Experts in fields such as psychology, trauma recovery and social work recognise shame as a pivotal emotion.
Shame can intensify and become extremely disabling and therefore needs addressing.
So what is shame?
Shame is the, usually deeply buried, sense that at our core we are flawed and defective, a cracked bell.
Shame is not the same as guilt, which is the feeling we get when we have made a mistake or done something that is not in alignment with our values.
Shame is also often deeply hidden, and certainly denied, in our culture and for shame to continue it relies on being out of sight and awareness.
Shame impacts our health and our relationships and is a major cause of addictions and mental health problems such as social anxiety and depression.

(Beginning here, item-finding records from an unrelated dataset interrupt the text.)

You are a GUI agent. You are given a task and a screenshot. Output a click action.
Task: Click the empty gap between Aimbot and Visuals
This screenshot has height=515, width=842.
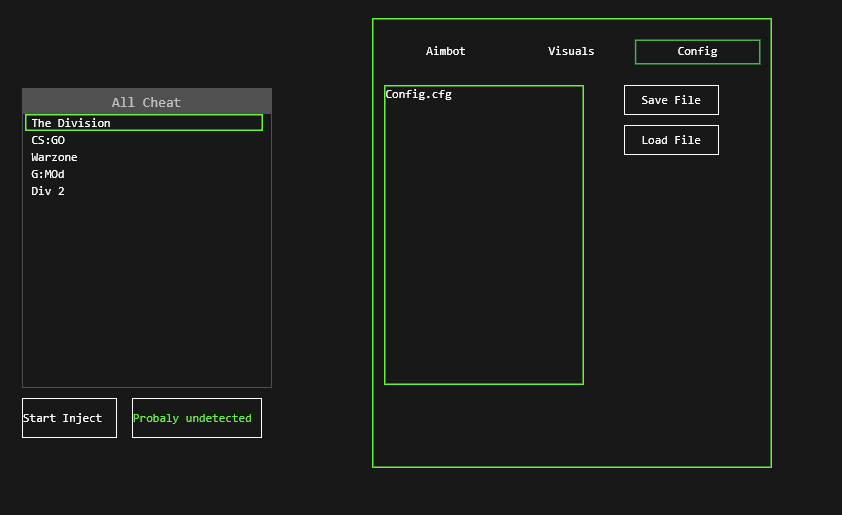click(x=507, y=51)
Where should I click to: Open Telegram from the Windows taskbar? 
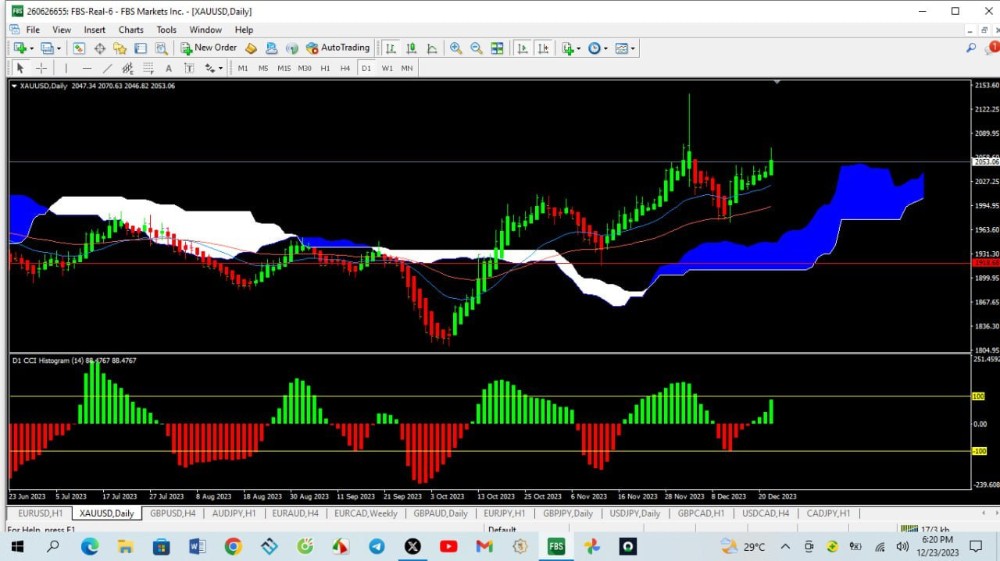[376, 546]
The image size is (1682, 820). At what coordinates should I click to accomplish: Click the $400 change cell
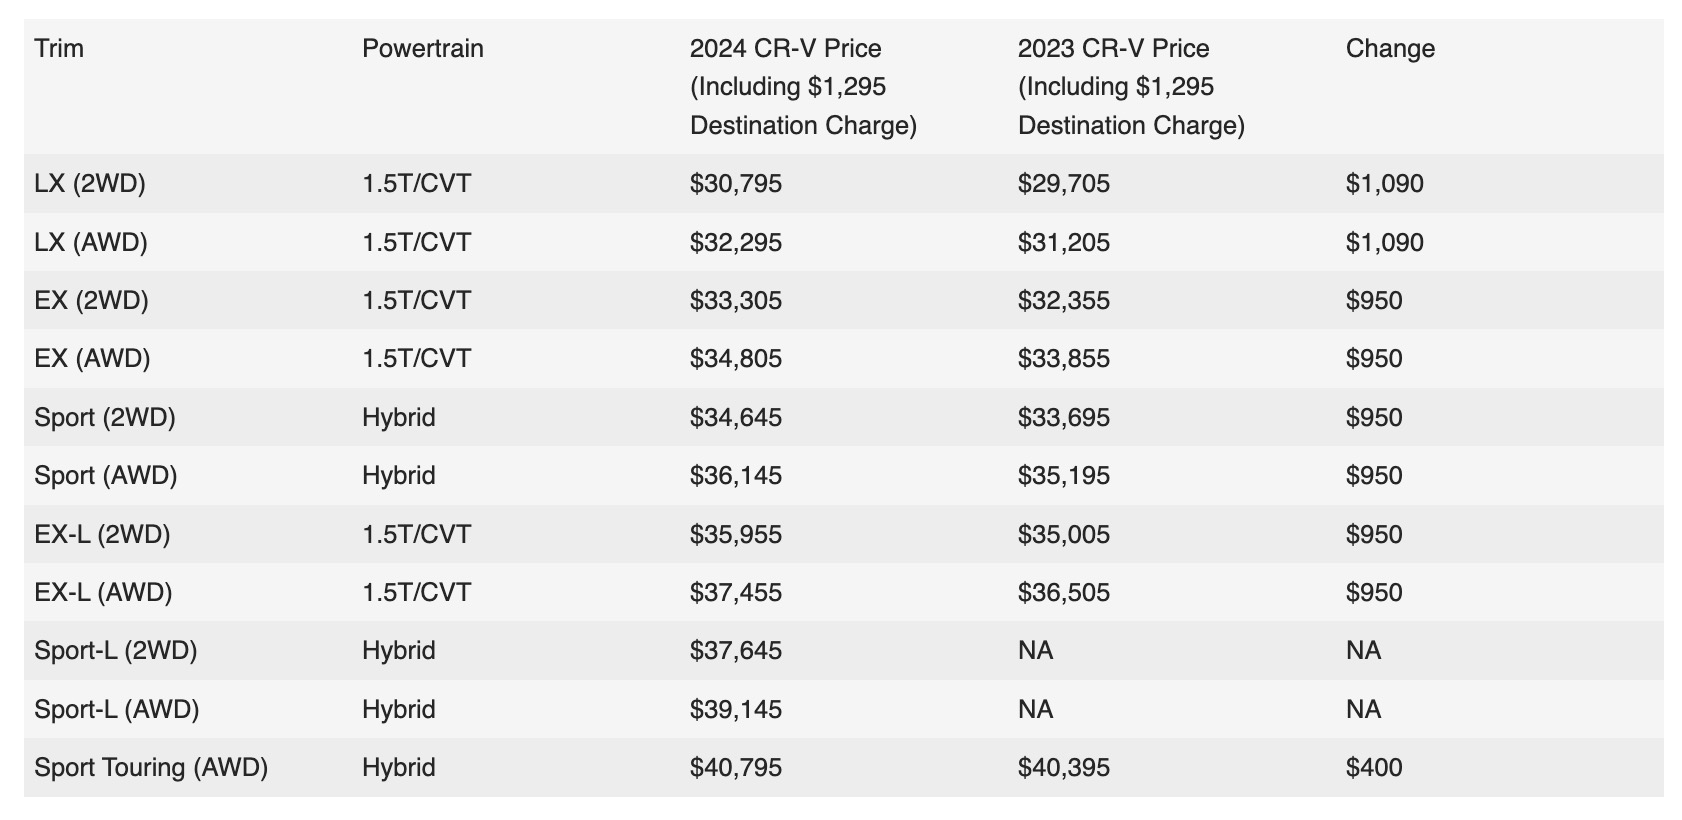[1374, 768]
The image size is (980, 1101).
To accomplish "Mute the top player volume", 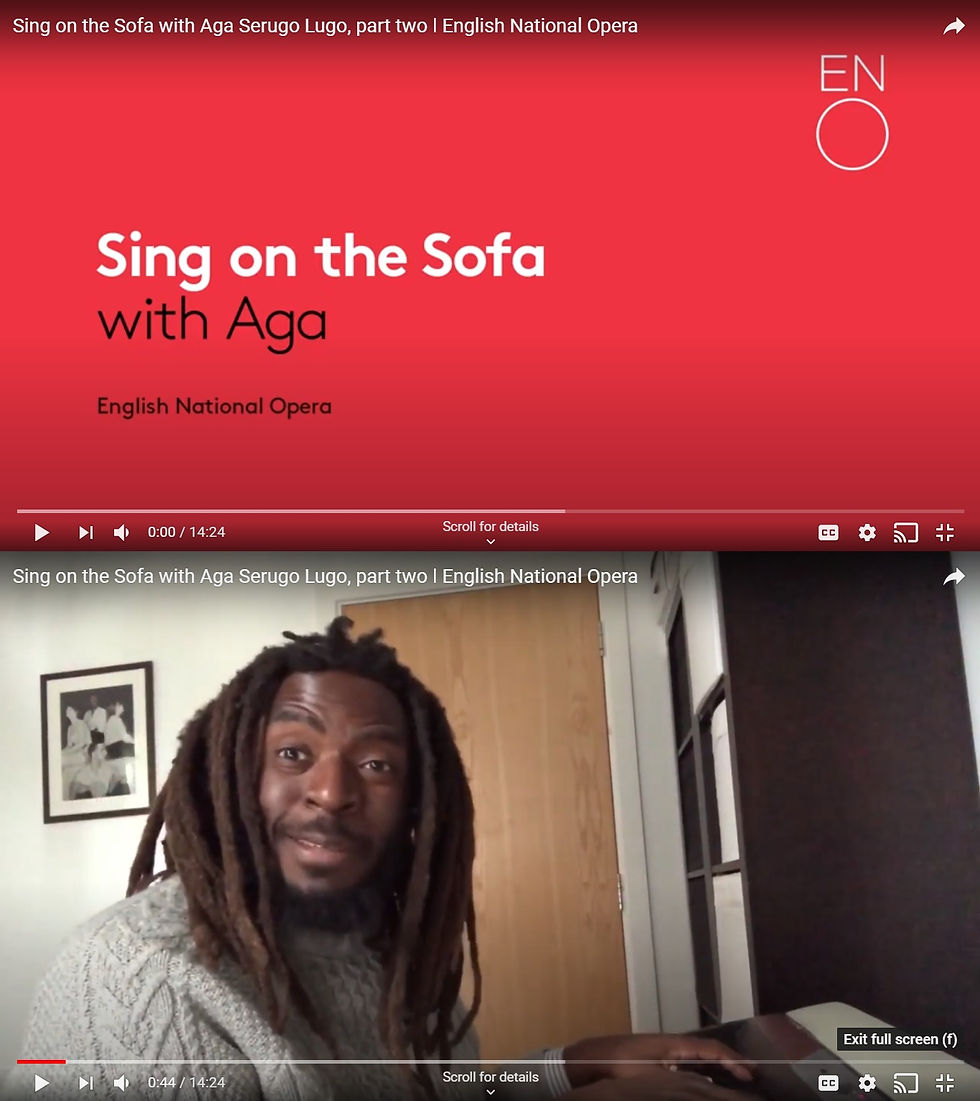I will pyautogui.click(x=121, y=532).
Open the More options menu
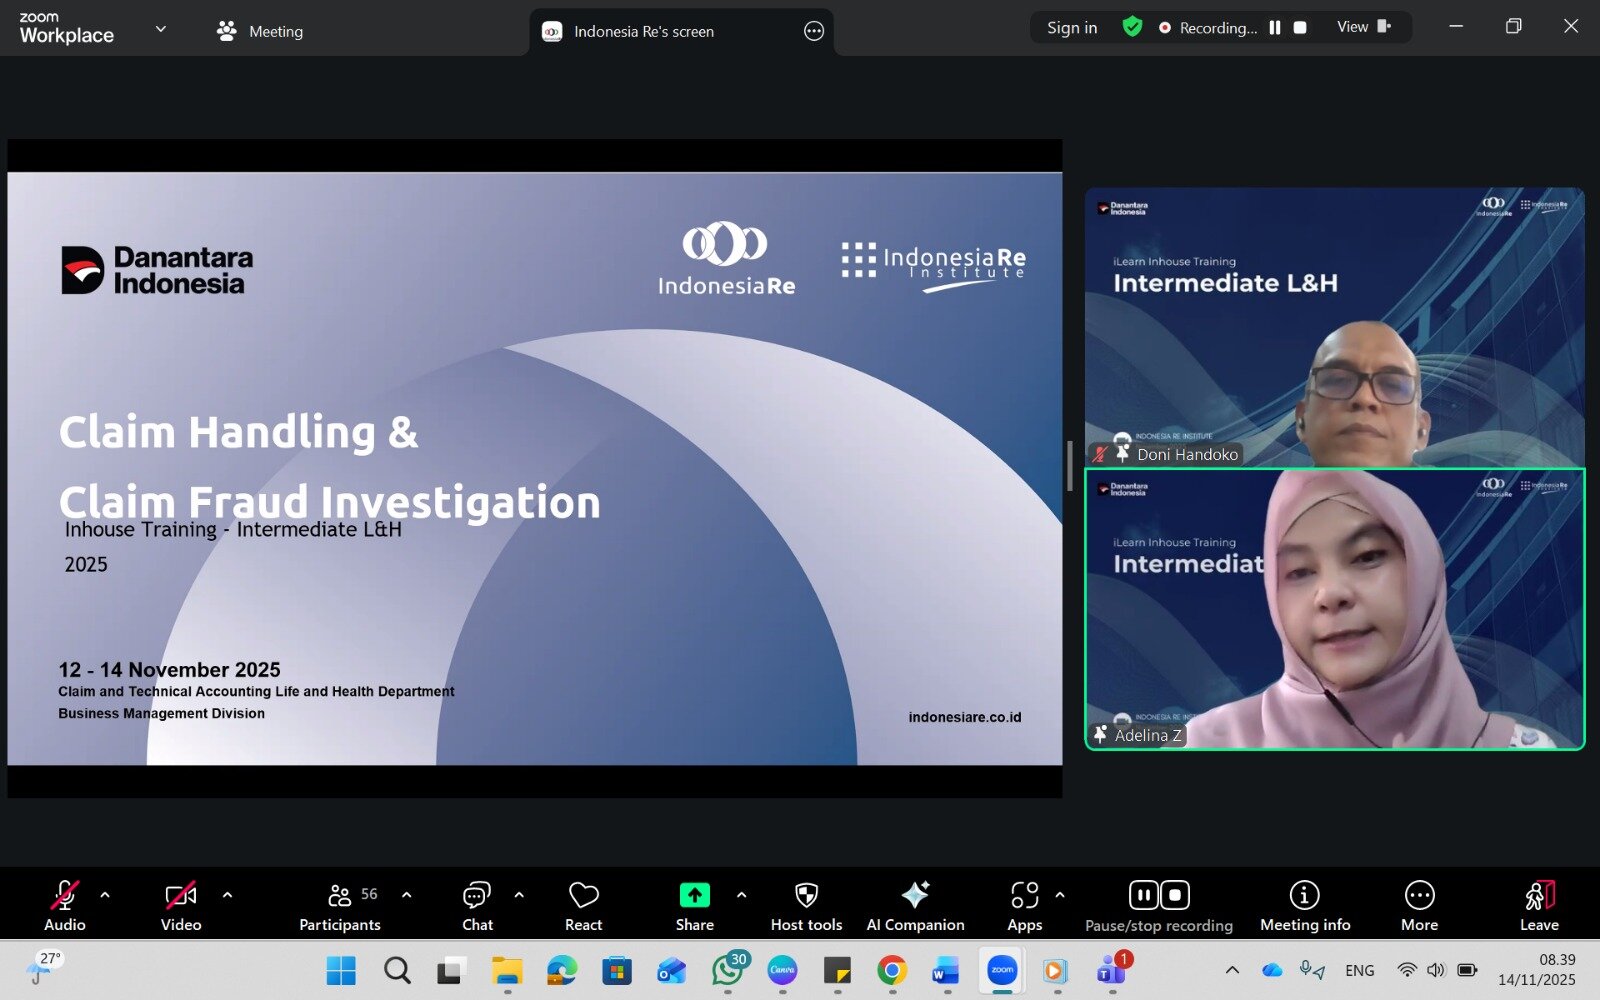 point(1419,905)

Reactions to shame that we carry, but are unconscious of, include perfectionism and shaming others.
Most of all shame curtails our relationship with ourselves, our spirituality and our best and most enjoyable life.
To heal shame we need to:
+ begin to connect with it on a regular basis
+ feel it + be seen and accepted by another when we feel it
+ bring gentle empathy to ourselves
None of this happens in one go, but bringing shame gradually out of the shadows and into awareness, and chipping away at it over time, allows for a natural healing and integration.
The non-shaming gaze of another heals, as do other resources offered here at the Project, as well as getting regular input from books, videos, workshops and other resources.